By Dan Machin,
In recent years football officials have come under increasing scrutiny following a number of controversial, high profile decisions, none more so than in the past couple of weeks. The role of the football referee is a particularly thankless one. They are often criticised, rarely praised.
It is undoubtedly a difficult and stressful job but there needs to be more vigilance and transparency to alleviate the bitter post match outbursts that we see too frequently.
Immediately, one thinks back to the match between Stoke City and Tottenham last weekend. Chris Foy came in for some fierce criticism following his performance during that game which saw the Potters win 2-1 and thus end Spurs’ fine winning streak in the league. Afterwards aggrieved fans on Twitter vented their frustration at Mr. Foy. Unfortunately, it was a famous Scottish cyclist who bore the brunt of this criticism. Amusing as it is, there is a current malaise surrounding refereeing incidents.

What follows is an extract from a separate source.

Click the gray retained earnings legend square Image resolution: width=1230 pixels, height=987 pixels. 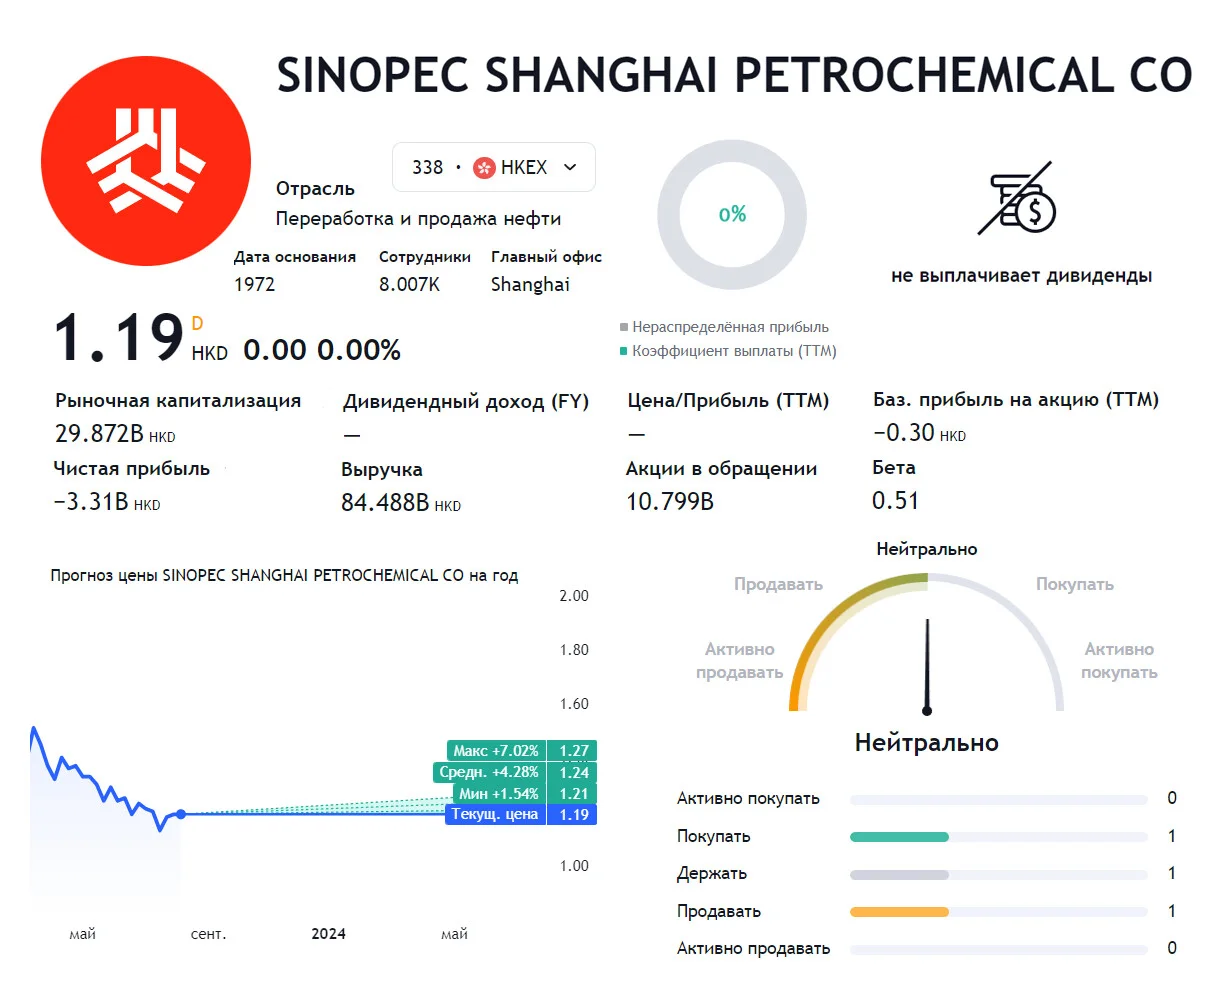click(624, 327)
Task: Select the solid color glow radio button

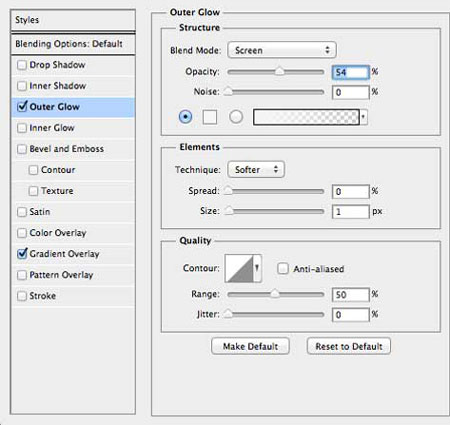Action: [x=185, y=117]
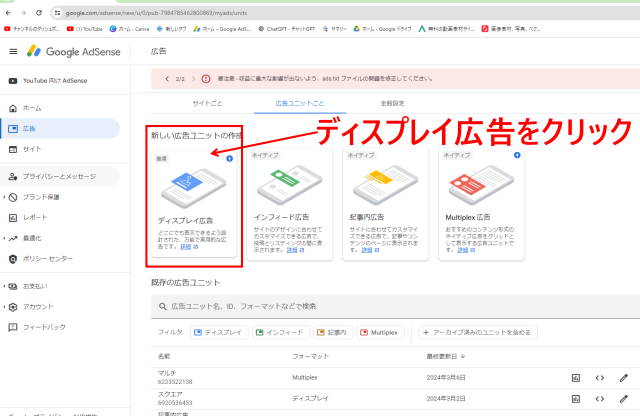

Harry Redknapp felt frustrated by a number of decisions that went against his team, and he has every right to. Watching the highlights on Match of the Day it was clear for everyone to see that Emmanuel Adebayor’s goal was wrongly ruled out for offside by the assistant referee.
The incident involving Ryan Shawcross using his arm to clear Younes Kaboul’s goalbound header also went unnoticed by the officials.
As spectators watching the game on TV we get the advantage of replays to help us come to a decision. The referee gets just a matter of seconds to decide. I know this is used as an excuse every time something like this happens but it is a fact, no matter how tiresome it is to hear.
Once again it highlights the need for technology to help referees get such decisions correct; however the question remains, what kind of technology? Letting the fourth official watch the incident again on a television monitor in the dugout area seems the most obvious solution but unfortunately it is a debate that appears set to rumble on without a conclusion anytime soon. Other high profile sports like Cricket, Rugby and Tennis have adopted similar techniques successfully.
The increasing importance placed on the modern game means the role of an official is probably the most pressurised it has ever been. On top of this, the pace at which the game is now played also means the job is probably the hardest is has ever been.
I heard someone suggest that referees should do post match interviews with the media in order to explain their decisions; a good idea? I think so. It would at least be a step in the right direction.
Pundits are constantly telling us that controversial decisions are part and parcel of our beautiful game. They often exclaim that such incidents provide us with talking points. Yes, they do provide us with talking points but I’m sure any fan would argue that getting the decision correct in first place is of more importance than having something to discuss down the local.
The FA has tried to bridge the gap between referees and players in recent seasons by sending officials to visit clubs in order to establish a mutual respect for each other. This is all well and good but it does nothing to address game changing decisions on the pitch that could prove very costly for some teams at the end of the season.
I know that not everyone is in favour of video technology; some see football as old school and that it should remain this way. However, the game is not what it once was. It has evolved into something we live and breathe. Today the stakes are a lot higher than they used to be – the amount of money involved has seen to this.
To their credit, the FA has actively attempted to improve the game by persisting with the notion of goal line technology. This movement has at least prompted FIFA to experiment with the idea. The only problem here is how often do we see an incident like Frank Lampard’s ‘goal’ against Germany in the 2010 World Cup? Not very, is the answer.
Conversely, an incident like Gary Cahill’s sending off against Tottenham a couple of weeks ago is far more common place. In cases like this video technology could be used to good effect. The fact that the red card was overturned on appeal will be of no comfort to Owen Coyle. His side were only one nil down when it happened and will believe they perhaps could have taken something from the game with eleven players on the pitch. The old cliché that decisions even themselves out in time is becoming an excuse for incompetence.
Obviously, you wouldn’t want to use video replays to aid every decision during a game – this would be farcical. In principle it would just be for key incidents such as dismissals and disallowed goals. I don’t like the idea of teams been able to able to review every decision, like tennis players can. What makes football so great is the way the game flows. You don’t want to take this away and replace it with a stop-start pattern.
Breaks in play should be kept to a minimum. Allowing teams to have a certain number of reviews per game also doesn’t appeal to me because it would be too restrictive. This happens in Cricket and on a number of occasions you see the umpire’s role undermined and this is the opposite of what you want to achieve. Rugby is a good example whereby they only use video technology replays to ascertain if tries have been legally scored. Football could adopt a similar system.
However, such change seems a long way off at present. In the meantime, something else needs to be done to establish a better relationship between referees and clubs. Officials are not seen to be accessible and this has created an ‘us and them’ mentality. Allowing referees to come out after games and explain their decisions would go a long way to achieving this.